Não sei por quanto tempo eu cochilei. Fui despertada com um som diferente, parecia que algo se espalhava rapidamente pelo chão, como se fossem pequenas bolinhas rolando pelo carpete de madeira. Me forcei a abrir os olhos outra vez, mas o peso das pálpebras me impediam. O som ficou mais rápido e mais alto. Senti algo gelado em mexer em minha mão. Abri os meus olhos e me deparei com aqueles dois olhinhos de bolinha de gude me encarando no chão. Ele abanava o rabinho e ensaiava latir, mas o som ainda imaturo não saia direito. Peguei ele no colo, mesmo sabendo que minha mãe não queria que ele subisse na cama e o abracei.
— Bom dia pequeninho. Não acredito que você está mesmo aqui, pensei que estivesse sonhando — abracei tão forte que ele resmungou baixinho.

A viagem da noite anterior ainda estava na minha cabeça. Depois que meu pai me deu a caixinha dele, segurei no colo a viagem inteira. Ele dormiu enroladinho dentro da caixa o caminho inteiro e eu ficava verificando se estava tudo bem. Minha avó voltou a dormir depois da parada, mas eu não consegui.

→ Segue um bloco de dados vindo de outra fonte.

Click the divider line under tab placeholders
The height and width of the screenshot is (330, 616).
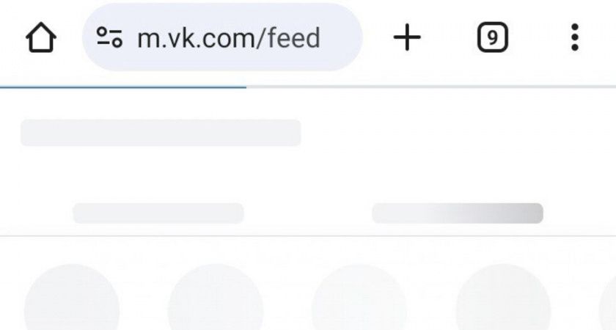(x=308, y=236)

— Como ele vai se chamar? — perguntei querendo ajuda
— Você quem tem que escolher o nome, ele é seu — minha mãe respondeu
— Billy! Será Billy.

Ri baixo ao lembrar em como escolhi o nome. Não foi muito criativo, no meu livro de inglês tem alguns personagens e o principal se chama Billy. Achei que seria um bom nome para o filhote.
Coloquei ele no chão e fui para a cozinha. Minha mãe ficou surpresa em ver que eu levantei sozinha.
— Acordou cedo — comentou
— Um furacão passou pelo meu quarto — resmunguei ainda com sono, olhando para o Billy, que estava sentado embaixo da mesa.
— Bom, se ele vai te acordar na hora certa, já gostei dele.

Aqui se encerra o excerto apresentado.